Yves Sente’s first Blake and Mortimer book, The Voronov Plot, was a brilliant story, featuring Blake and Mortimer and remaining true to their characters, but without entirely channelling the spirit of series creator Edgar P. Jacobs. Here the latter is achieved, but is that necessarily a good thing?

Jacobs possessed a prodigious imagination and loved technology-based adventure. The difficulty in the modern era is remaining true to that within a 1950s setting without appearing inordinately passé, and Sente manages that. Jacobs was further a fantastic cartoonist who also loved his words, and overdosed his scripts with them, and Sente does so here as well. He’s far more disciplined than Jacobs, but are the wads of expository dialogue really essential to a decent Blake and Mortimer story? It also seems rather too convenient that some characters from previous stories recur here.

Elsewhere Sente is a subtle writer. An opening sequence of Mortimer going about his daily business is brilliantly realised, and any adult will pick up on why Mortimer’s first proper relationship broke up, although it’s never explicitly revealed. He’s equally good at making sense of what at first appears inexplicable. He tops all that, though, with a brilliant twist to this tale, and even foreknowledge won’t spoil any enjoyment. It isn’t essential, but it’s advisable to read the two parts of The Sarcophogi of the Sixth Continent, before reading this.

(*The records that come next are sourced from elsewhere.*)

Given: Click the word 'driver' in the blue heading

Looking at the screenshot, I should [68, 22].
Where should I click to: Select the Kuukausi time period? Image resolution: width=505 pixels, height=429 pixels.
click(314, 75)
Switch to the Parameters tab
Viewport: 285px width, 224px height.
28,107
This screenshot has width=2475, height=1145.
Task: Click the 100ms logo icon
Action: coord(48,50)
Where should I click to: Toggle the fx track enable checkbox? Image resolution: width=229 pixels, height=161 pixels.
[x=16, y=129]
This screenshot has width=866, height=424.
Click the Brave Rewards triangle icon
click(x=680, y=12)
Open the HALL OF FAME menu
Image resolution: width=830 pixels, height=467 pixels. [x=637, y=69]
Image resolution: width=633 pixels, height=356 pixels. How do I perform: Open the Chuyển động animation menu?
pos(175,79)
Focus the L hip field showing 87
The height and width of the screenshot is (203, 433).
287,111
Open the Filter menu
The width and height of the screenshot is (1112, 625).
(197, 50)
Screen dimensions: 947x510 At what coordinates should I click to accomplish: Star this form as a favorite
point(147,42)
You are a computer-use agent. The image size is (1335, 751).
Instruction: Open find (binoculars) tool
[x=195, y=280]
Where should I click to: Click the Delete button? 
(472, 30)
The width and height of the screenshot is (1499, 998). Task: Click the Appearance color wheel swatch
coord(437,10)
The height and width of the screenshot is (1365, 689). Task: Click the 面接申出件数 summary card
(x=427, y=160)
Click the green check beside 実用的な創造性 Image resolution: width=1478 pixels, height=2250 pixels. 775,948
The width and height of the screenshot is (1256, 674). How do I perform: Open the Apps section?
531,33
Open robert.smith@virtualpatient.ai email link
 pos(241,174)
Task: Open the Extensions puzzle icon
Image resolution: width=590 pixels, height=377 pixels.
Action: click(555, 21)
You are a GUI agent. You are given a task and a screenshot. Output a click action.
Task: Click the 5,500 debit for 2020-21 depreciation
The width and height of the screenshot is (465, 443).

André Juillard is a consummate artist, a master of the ligne claire style. There’s a confidence and beauty to everything he illustrates, and he’s utterly convincing. Whether it’s the English countryside or the African veldt, an assassin at night or a library during the day, science-fiction or reality, Juillard impresses. Some scenes are deliberately anachronistic, and under lesser hands could seem even laughable these days, but Juillard creates such a perfectly enclosed world that it’s never the case.

The story eventually moves into the science fiction territory so beloved by Jacobs, but what should be the most exciting element slows the pacing and fails to convince. This, though, only occupies eight pages, and includes one essential, and well-conceived element.

It may be heresy to some, but Sente and Juillard producing an approximation of Jacobs is better than all but his finest work.